En cuanto llego a su calle, me lo encuentro esperando al lado de su portal. Lleva un abrigo negro, orejeras, una bufanda y un gorro a juego. Me parece adorable. ¿Acabo de pensar eso? Bueno, sí. Pero porque lo es, y es imposible negarlo. Le hago señas para que se suba, y no tarda en venir. Abre la puerta, dejando escapar un poco del calor que hay, y la cierra. Aunque eso no impide que se cuele una brisa helada que se me mete hasta la espina dorsal por el cuello.
Y es en este momento, en el que veo a Saúl acercarse a mí para abrazarme, cuando caigo en la cuenta de que lo puedo llegar a considerar más que un amigo. Sus mejillas están rojas como dos manzanas, y en sus ojos brilla una ilusión que consigue acelerarme el pulso. Pero, ¿por qué? Se produce el abrazo, y se me ponen todos los nervios de punta.
—¡Joder! Estás helado —digo como saludo, procurando que no se me note que estoy algo incómodo en estos momentos.

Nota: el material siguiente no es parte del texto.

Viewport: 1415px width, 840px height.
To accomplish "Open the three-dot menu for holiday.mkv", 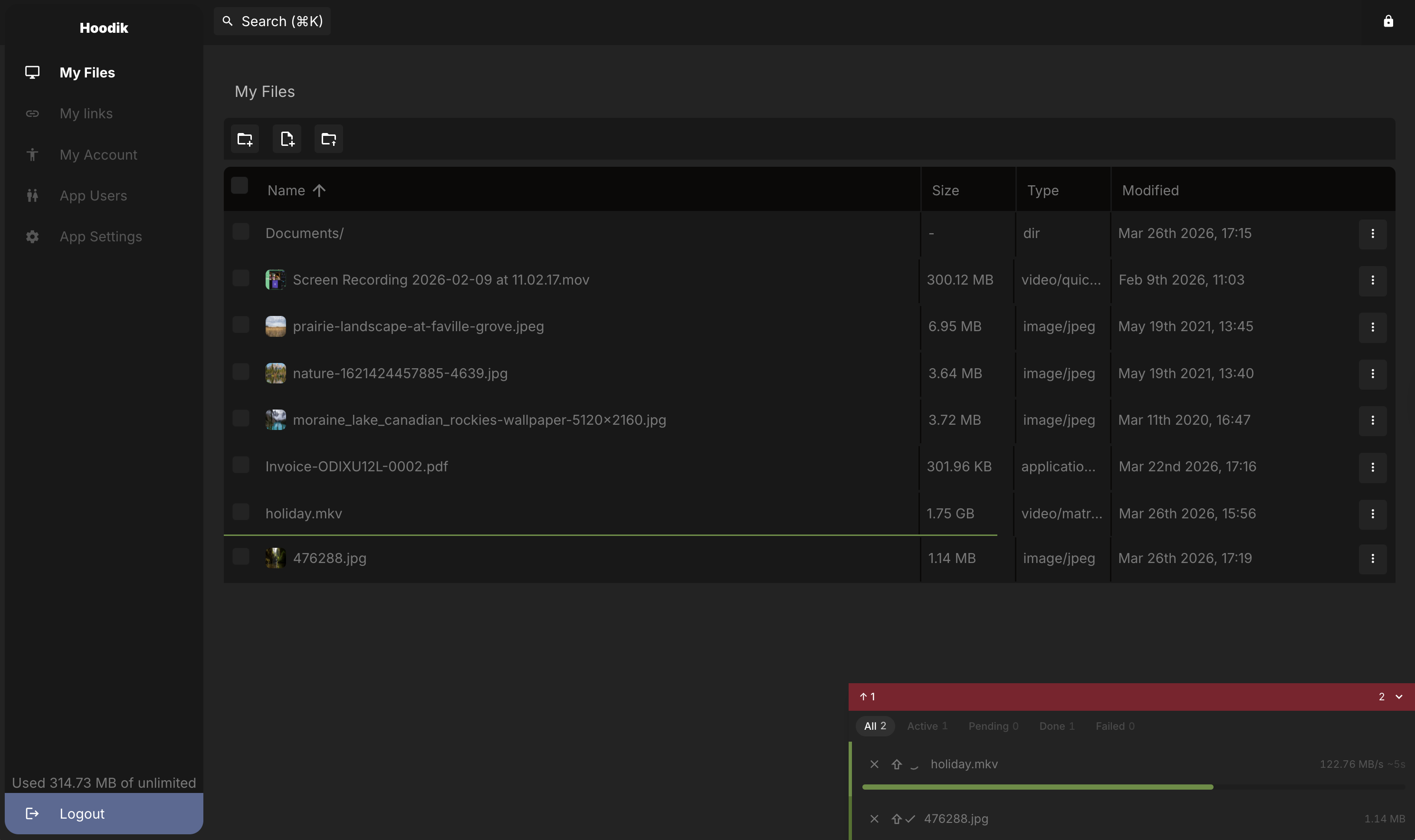I will [1372, 514].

—Bueno, ¿y qué esperas? —replica él, encogiéndose de hombros. Sonríe de esa manera tan peculiar que tiene—. Vengo de la calle, en una madrugada de invierno. Agradece que no te he puesto las manos en la cara.
Desvío la mirada hacia sus manos. Están un poco más blancas que de costumbre, aunque seguro que se habrían mantenido más calientes si se hubiera puesto guantes. Ahora bien, ¿se ha olvidado ponérselos, o simplemente es que pasa de ellos? Me apetece cogerlas, acariciarlas, traspasarles un poco de la temperatura que tienen las mías. Pero también sé que esto no sería lo correcto, y menos tras todo lo que ha pasado.
Lo último que quiero es que Saúl me odie.